Keywords:Shenghong granule; orthogonal design; catechin; total flavonoids
升红颗粒是根据我院肿瘤科临床验方开发的纯中药复方制剂,由鸡血藤、花生红衣、大枣、枸杞子等药材组成,用于治疗肿瘤患者化疗诱导的血小板减少症。研究证实,鸡血藤和花生红衣均含有具有刺激造血祖细胞增殖作用的儿茶素类成分[1-2],而鸡血藤中的黄酮类成分也具有促进血虚动物模型造血功能的作用[3]。因此,在研究制剂工艺时以儿茶素含量和总黄酮含量作为考察提取纯工艺的指标。考虑到原方以水煎入药,且儿茶素和黄酮类成分在水、醇中的溶解性均较好,因此采用了传统的水提醇沉工艺路线,设计正交试验方法,对水煎煮提取和醇沉纯化两步骤的影响因素进行考察,对工艺条件进行优选,为升红颗粒制剂工艺的制定提供科学依据。
1 仪器与试药
1.1 仪器 Agilent 1100 Series 高效液相色谱仪;Libra S32 紫外分光光度计(英国 Biochrom);RE-52AA旋转蒸发器(上海亚荣生化仪器厂);SHZ-Ⅲ循环水真空泵(上海亚荣生化仪器厂);FA2004电子天平(上海精密科学仪器有限公司)。
1.2 试药 儿茶素对照品(批号:110877-201203,中国食品药品检定研究院);芦丁对照品(批号:100080-200707,中国食品药品检定研究院);甲醇、乙腈为色谱纯,其余试剂为分析纯;鸡血藤(批号:140201,安徽井泉集团中药饮片有限公司);花生红衣(批号:20130112,豪州成源中药饮片有限公司)。
2 方法与结果
2.1 高效液相色谱法测定儿茶素的含量[4]
2.1.1 色谱条件 色谱柱为Agilent HC-C18(4.6×250mm,5μm);流动相为水-甲醇-乙腈-冰醋酸(90∶5∶5∶0.4);检测波长280nm;流速0.8ml/min;柱温35℃。此条件下儿茶素色谱峰的保留时间为20.03min,理论塔板数为4169,分离度为19.03,拖尾因子为0.99。

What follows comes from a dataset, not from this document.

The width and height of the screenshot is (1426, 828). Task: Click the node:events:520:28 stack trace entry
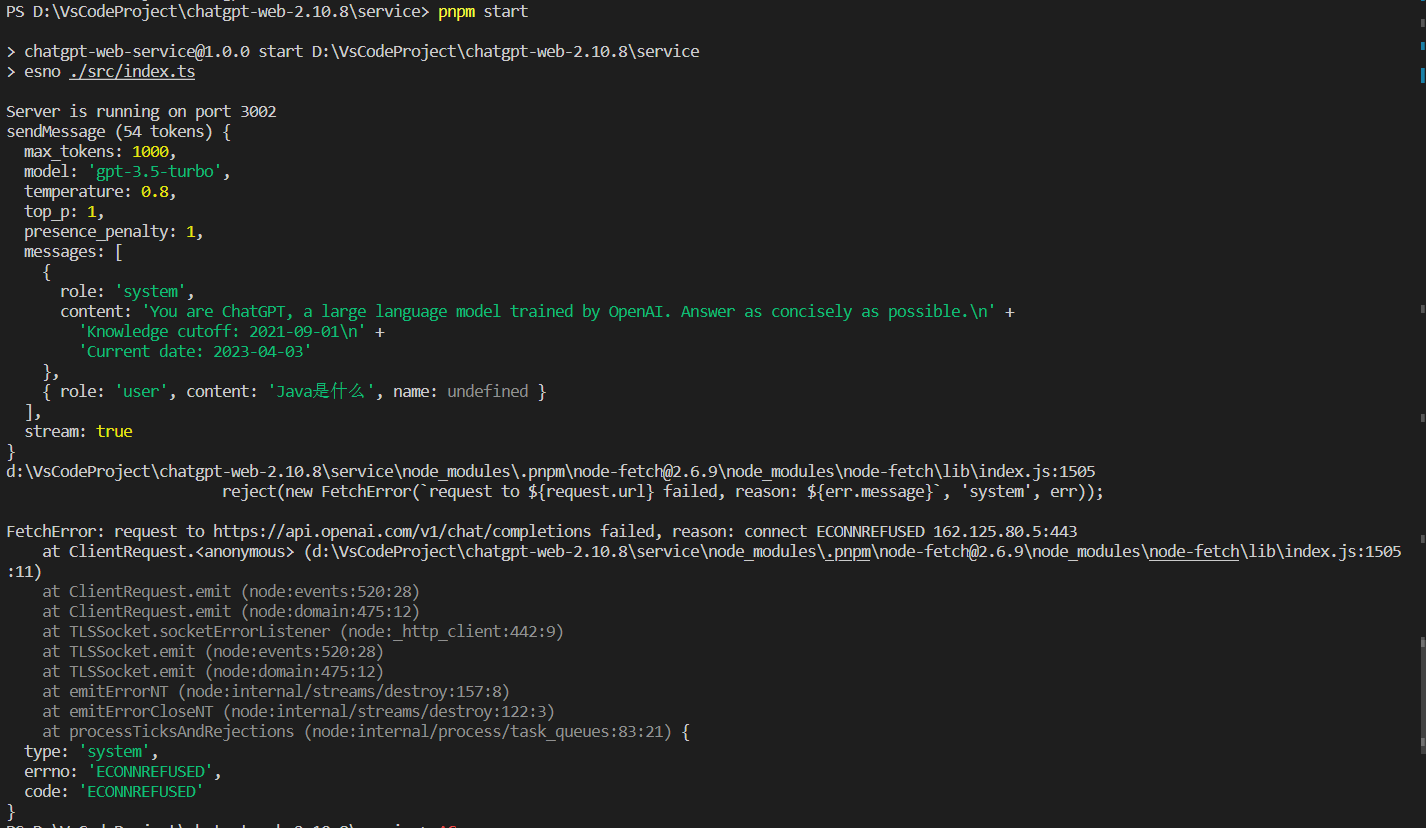pyautogui.click(x=330, y=590)
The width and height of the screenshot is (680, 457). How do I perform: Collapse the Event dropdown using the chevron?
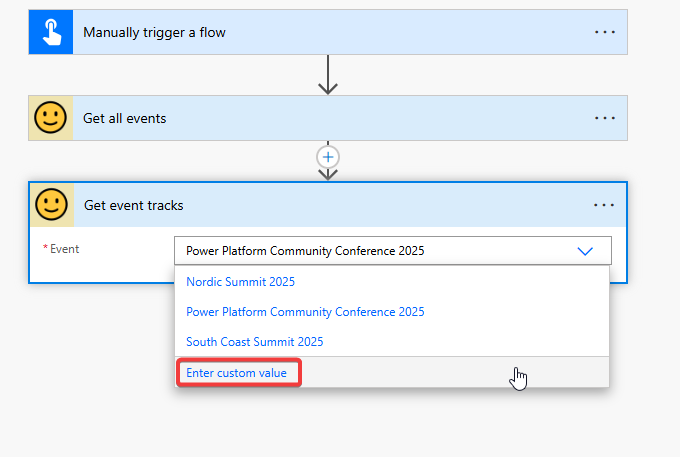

2.1.2 标准曲线的制备 精密称定儿茶素对照品约10.0mg,置10ml容量瓶中,甲醇定容,配制成含量为0.98172mg/ml的对照品溶液。精密量取对照品溶液0.05、0.1、0.2、0.5、1.0、2.0ml分别置于10ml容量瓶中,甲醇定容,20μl进样测定,以进样量(X,μg)对色谱峰面积(Y)进行线性回归,回归方程为:Y=666049X-23116,相关系数r=0.9999,线性范围为0.098172~3.92688μg。 2.1.3 样品中儿茶素的含量测定 按正交试验设计各次实验规定的条件制备样品,精密量取规定体积的样品液,置蒸发皿中水浴蒸干,用流动相溶解,过滤后定容于25ml容量瓶,过0.45μm微孔滤膜后进样20μl测定峰面积,代入回归方程计算儿茶素的进样量,换算成鸡血藤和花生红衣药材总量中儿茶素的含量。
2.2 络合-分光光度法测定总黄酮含量[5-6]
2.2.1 标准曲线的制备 精密称定芦丁对照品约10mg,用50%的乙醇定容于50ml容量瓶,制成对照品溶液(0.1830mg/ml)。精密量取对照品溶液0.0、1.0、2.0、3.0、4.0、5.0ml分别置于25ml容量瓶中,各加50%乙醇使成5ml,再各加5%亚硝酸钠溶液1.0ml,摇匀,放置6min,各加10%硝酸铝溶液2.0ml,摇匀,放置6min;再各加4.3%氢氧化钠试液10ml,分别用50%乙醇稀释至刻度,摇匀,放置15min,制成待测对照品溶液。以第一瓶为空白对照,在510nm处测定各浓度对照品溶液吸光度,以吸光度(A)对浓度(C,mg/ml)进行线性回归,得回归方程C=0.0811A-0.0012(r=0.9995),线性范围为0.0183-0.0915mg/ml。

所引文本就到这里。